(EXERCISE PASSAGE)
--

“Some people were born just so they could be buried,” says a small-town sheriff talking to a young boy in his patrol car. The plain-talking, cornfed folks of Knockemstiff, Ohio circa 1957 are prone to occasional bouts of backwoods philosophising, but are unable to break the cycles of violence and poverty that surround them. This is the grimy world of The Devil All the Time, the fourth feature film from director Antonio Campos, whose hard-as-nails, gun-toting characters come originally from the provocative Southern Gothic novel by Donald Ray Pollock.
Warning: This article contains strong language that might cause offence.
The story begins with the return from the South Pacific of a young veteran, played by a gaunt Bill Skarsgård, whose hardship turns him toward religious mania. His young son Arvin (Tom Holland) is the progeny of an unhappy lineage, orphaned young, and he is thrown into his grandmother’s house with another young waif, Leonora (Shannon Murphy) whose upbringing is hardly any better. Murder and violence are as common in this town as chicken liver. Death haunts the steps of its characters, young and old, as the narrative moves through Arvin’s story and into overlapping stories of the denizens of the town.

--

(DATASET SECTION)
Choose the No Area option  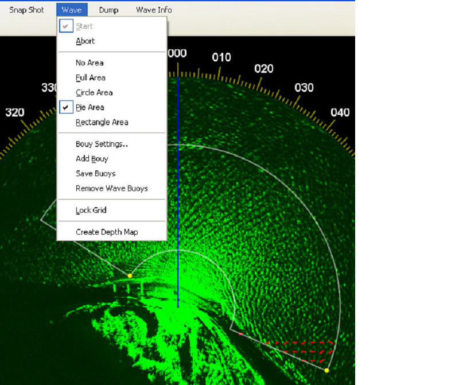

--

(WHAT YOU NEED TO DO)
a) According to the film review, whose novel are the film's characters originally drawn from?
b) Continue the film review about The Devil All the Time, starting after its last sentence.
The material is separate from the film review.

(RESPONSES TO THE EXERCISE)
a) Donald Ray Pollock

b)
One of The Devil All the Time’s chief focuses is Arvin (Tom Holland), a young man from an unhappy lineage and with a propensity for vengeance (Credit: Netflix)
Knockemstiff and the surrounding environs are peopled by delusional religious fanatics, twisted preachers, corrupt lawmen, and truckstop sex killers. Getting out of this film alive is what you might call a challenge. It features strong performances from a bevy of actors, most memorably Robert Pattinson as a paedophilic evangelical priest. Tom Holland, too, stands out, finding within his familiar boyish innocence the ability to emit a blank-eyed propensity for vengeance. The Devil All the Time is an uncompromising, nasty ensemble piece. Curiously, though, the tone of Campos’s film is sedate, even while the content is incredibly lurid.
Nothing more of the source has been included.